What is semantic dementia?
- Semantic dementia - a neurodegenerative disease, characterised by loss of semantic knowledge
- “…a progressive loss of the ability to remember the meaning of words, faces and objects, which results from shrinkage of the temporal lobes of the brain.”
- Patients often have surface dyslexia alongside their broader cognitive difficulties – common occurrence of semantic dementia and surface dyslexia
- Unimpaired reading of both regular words and pseudowords, but impaired reading of irregular words
Reading disabilities:
- Developmental dyslexia is more common
- Reading difficulties are not solely associated with visual word recognition
What is comprehension?
- WIAT-II test (2005):
- “I have long floppy ears. I have pretty fur that is very soft. If I see you, I hop away.”
- “What animal is this about?”
- “What will it do if it sees you?”
- This is one item typically used to assess reading comprehension with a 7-year-old child.
- “I have long floppy ears.
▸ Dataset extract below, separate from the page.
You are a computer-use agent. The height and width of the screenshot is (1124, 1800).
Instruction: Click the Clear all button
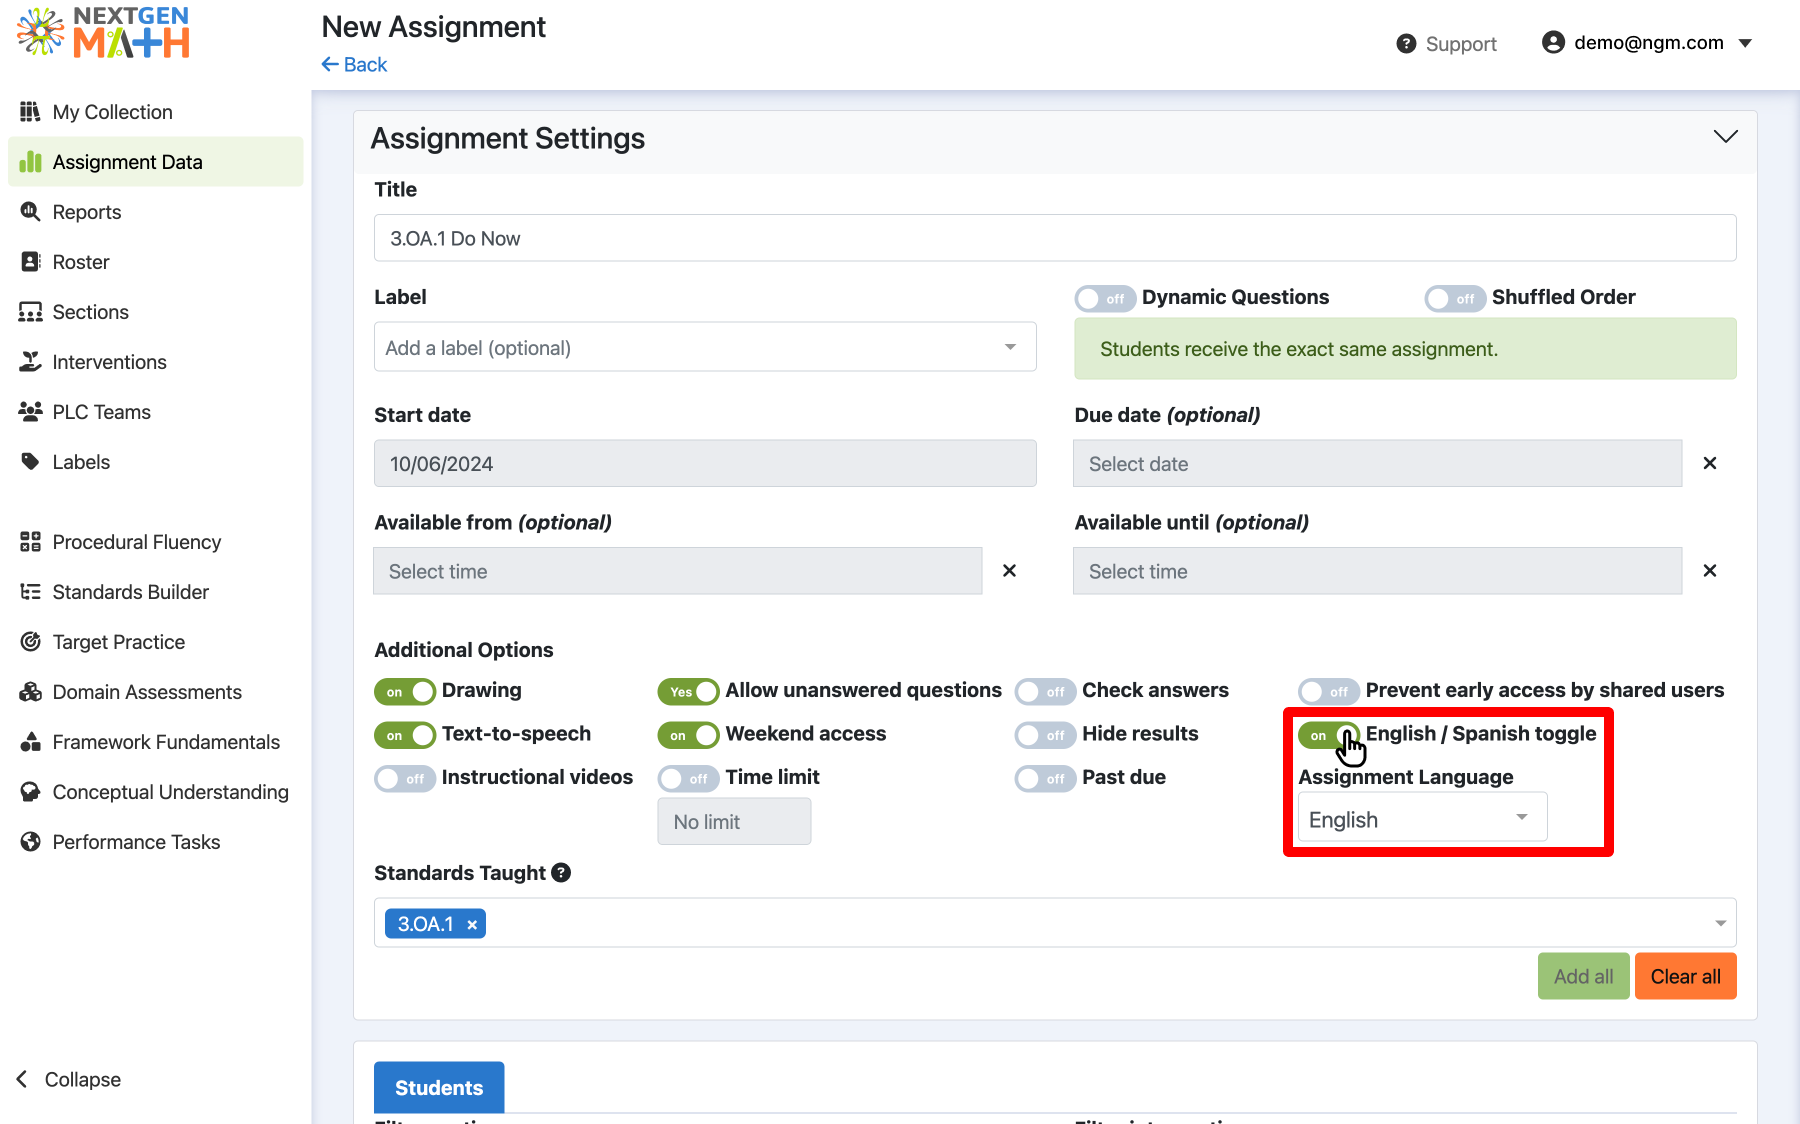click(x=1685, y=976)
I have pretty fur that is very soft. If I see you, I hop away.”
- Comprehension – the ability to understand something
How is the inferior frontal lobe activated when reading?
Inferior frontal lobe (Broca’s area):
- Becomes activated when people are reading
- Increased BOLD activity for irregular, low frequency words (yacht). Three explanations for this:
- Could be reflecting phonological processing - Increased BOLD activity = greater cognitive processing difficulty with GPC conversions. Reflects difficulty of phonological processing trying and failing.
- Could be reflecting semantic processing - Increased BOLD activity = greater reliance on lexical route
- Both? - possibly subregions contributing both lexical and non-lexical (phonological) processing that are reflected in the BOLD response
- Not clear what it reflects
What do fMRI scans reveal about semantic dementia?
- Participants with semantic dementia and healthy controls
- fMRI scans while regular words, exception words (exc), and pseudowords were read aloud
- Behavioural data - significantly worse response accuracy on low frequency exception words for the SD patients:
- If you give them words they can’t identify through their non-lexical route, response accuracy decreases
- Imaging data:
- activation of inferior parietal region activated for low frequency irregular words in SD patients only – trying to identify words phonological processing (non-lexical route) but can’t because they don’t follow GPC rules.
- anterior temporal lobe activated during reading for controls, but atrophied and not activated for SD patients – they have lesions in this area of the brain.
What does the inferior parietal lobe tell us about reading?
Inferior parietal lobe:
- Associated with phonological processing - left supra-marginal gyrus associated with phonological processing
- Activated more by nonwords and shows clear nonword length effects
- Hyper-activated by patients with semantic dementia when reading irregular, low frequency words – their lexical route is damaged and reliant on phonological processing
- When presented with irregular words (yacht), this area increases in activity – trying and failing to sound it out
- GPC may occur here
What does the anterior and mid-temporal lobe?
Anterior and mid-temporal lobe:
- Activated more in semantic (lexical route) than phonological processing (non-lexical route)
- Patients with semantic dementia have lesions in this area - Wilson et al. (2009).